YOUR GOAL: Only the lines below from the one with "Given: Click the 0xc0000064 status value" through the one with "Open the 帮助中心" are to be written out, exactly and without any images.

[DATA EXTRACTS Boundary: Start]

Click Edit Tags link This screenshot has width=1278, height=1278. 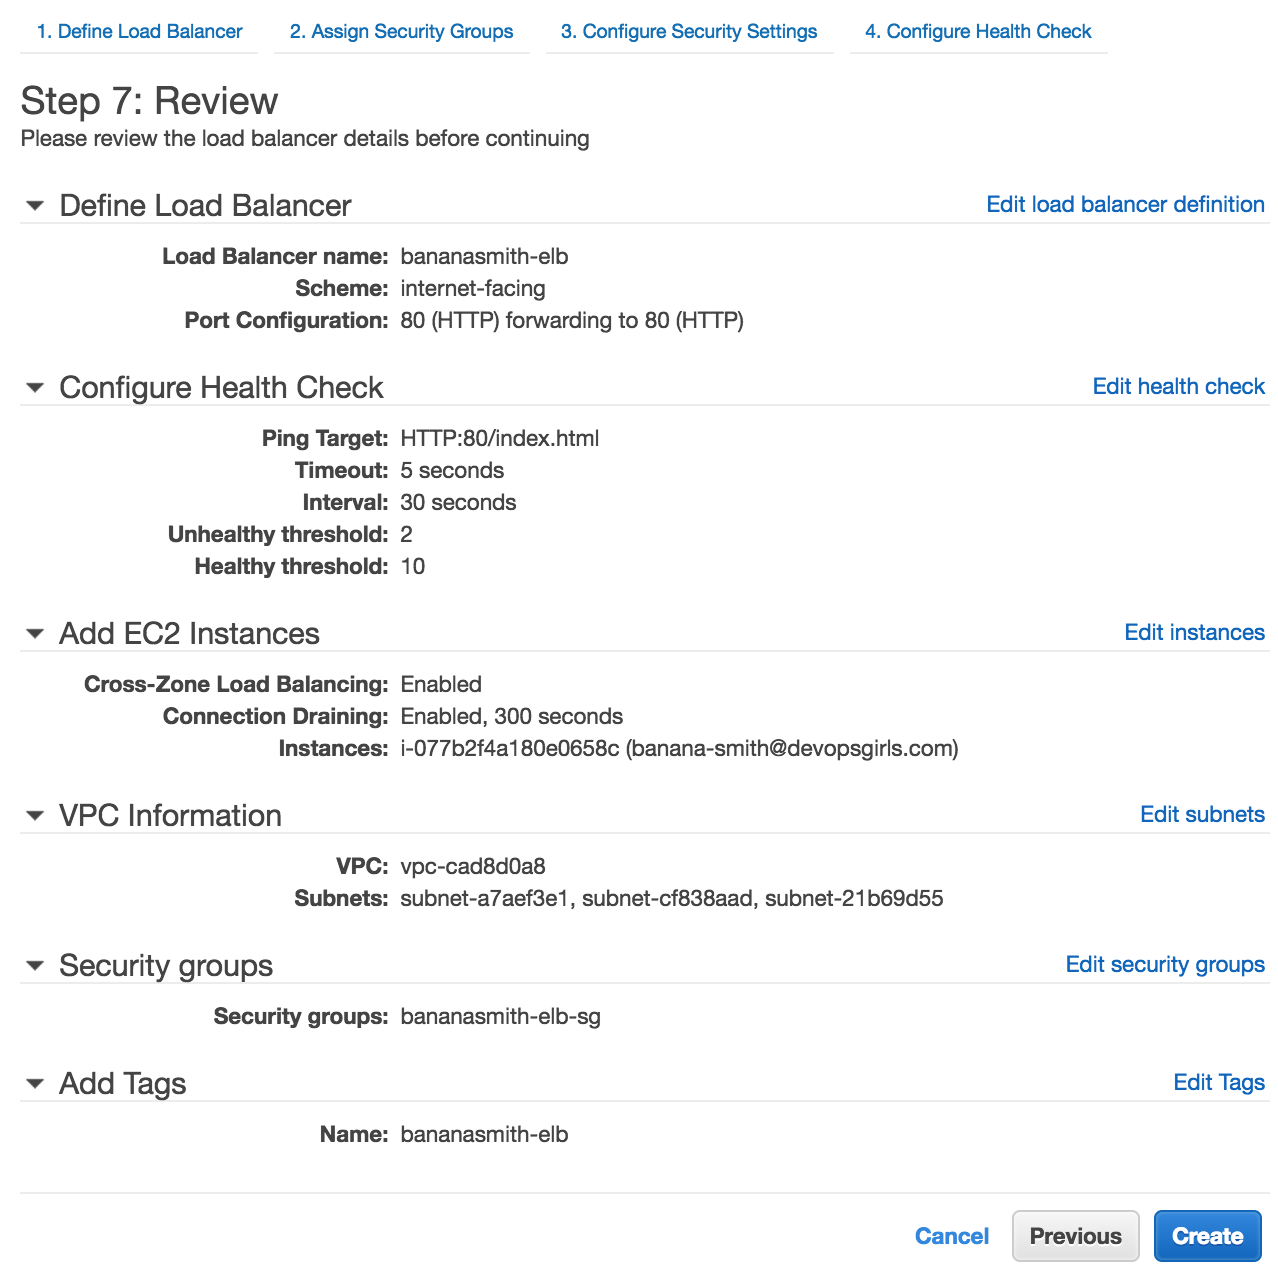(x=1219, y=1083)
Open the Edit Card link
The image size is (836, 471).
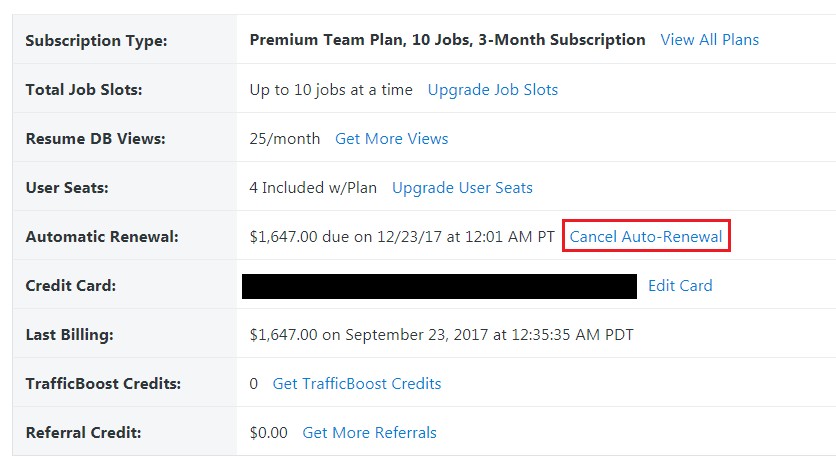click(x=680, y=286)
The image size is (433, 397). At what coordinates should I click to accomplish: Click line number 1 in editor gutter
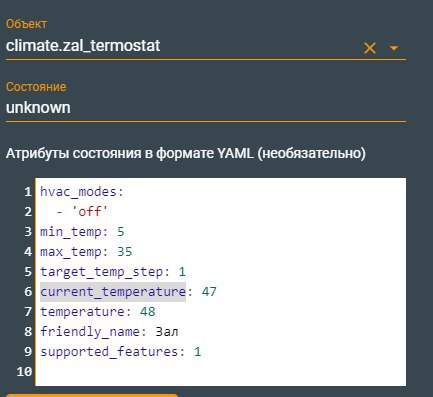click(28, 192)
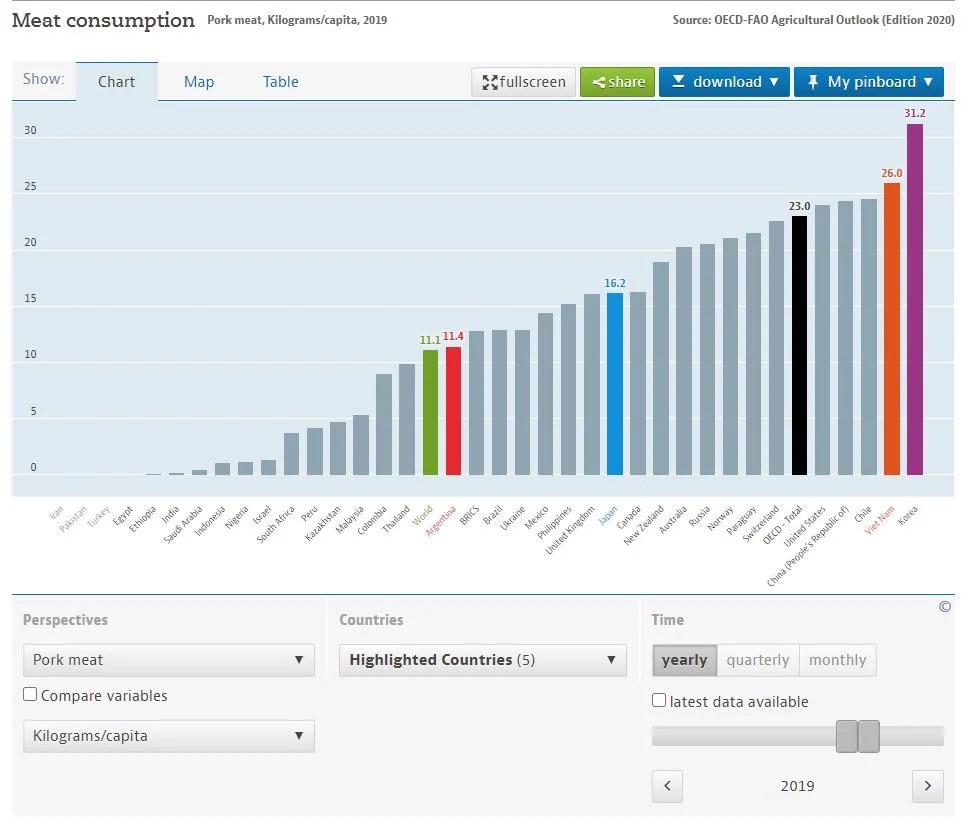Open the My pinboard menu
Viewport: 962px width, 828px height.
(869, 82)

[DATA EXTRACTS Boundary: End]
[DATA EXTRACTS Boundary: Start]

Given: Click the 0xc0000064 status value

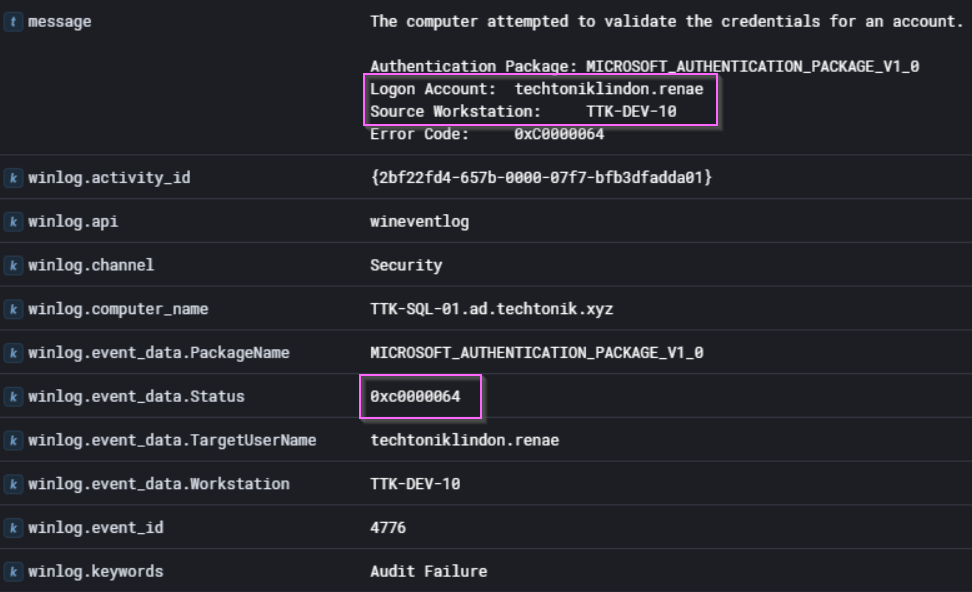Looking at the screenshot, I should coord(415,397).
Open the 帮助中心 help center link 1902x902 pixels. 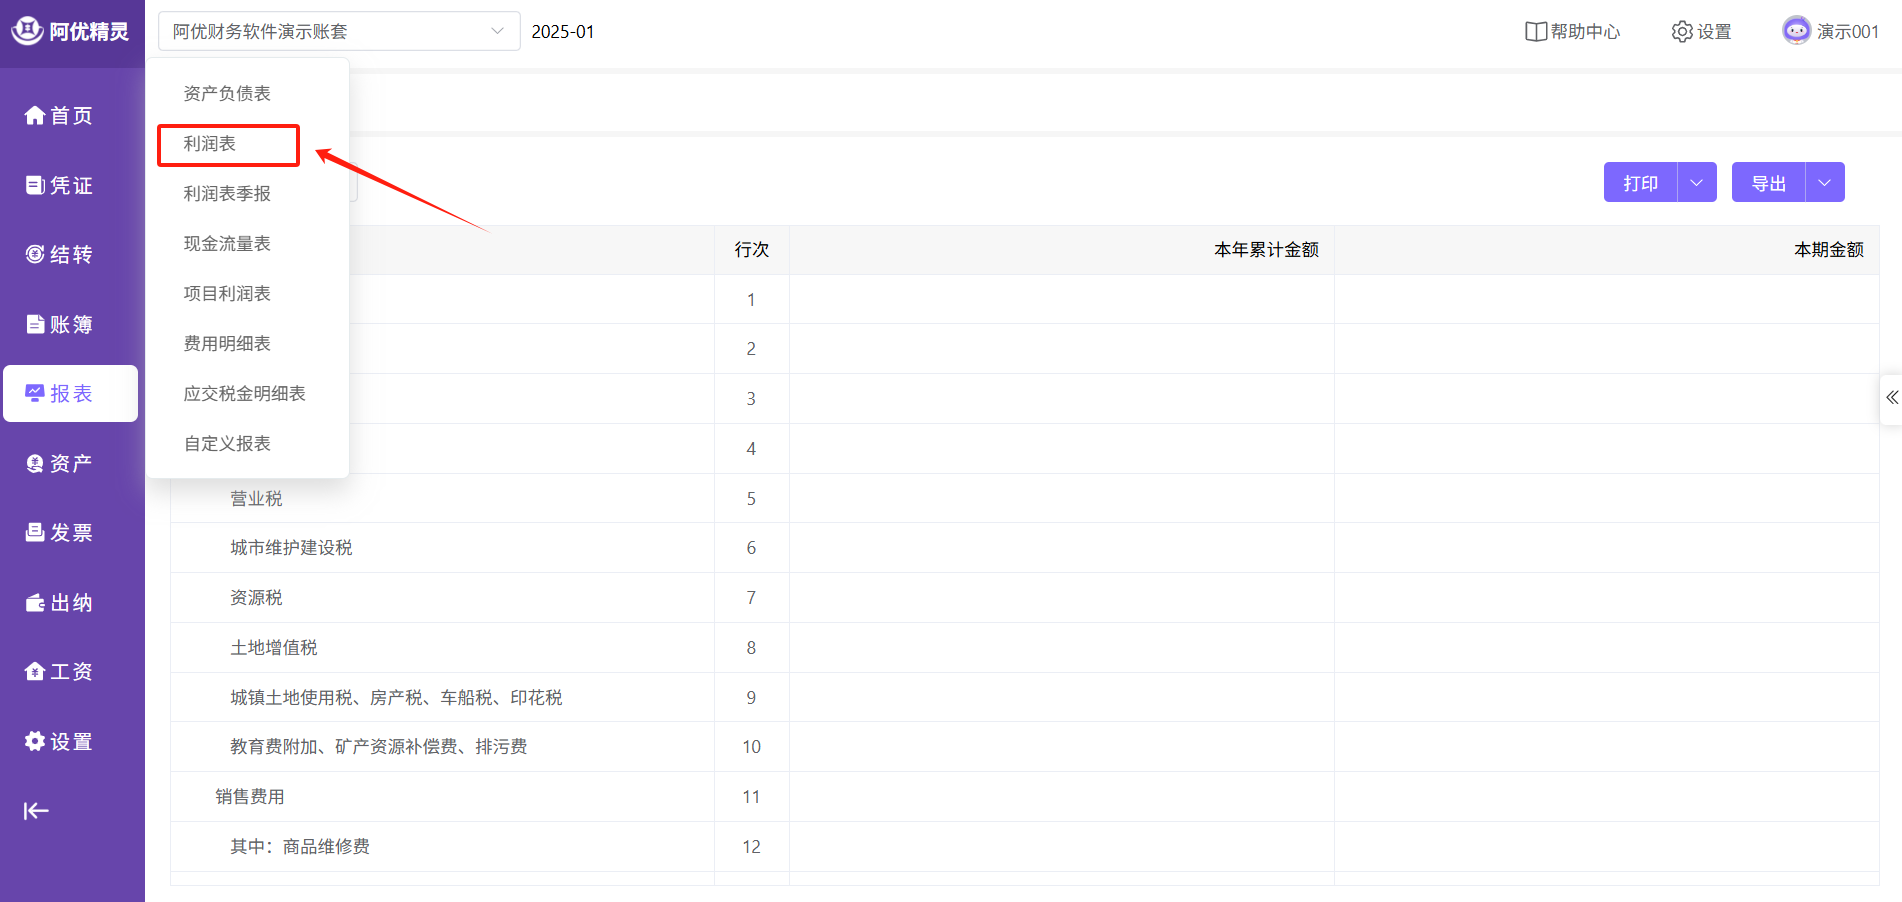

[DATA EXTRACTS Boundary: End]

RESPONSE:
Given: Click the 0xc0000064 status value

Looking at the screenshot, I should coord(415,397).
Open the 帮助中心 help center link 1902x902 pixels. 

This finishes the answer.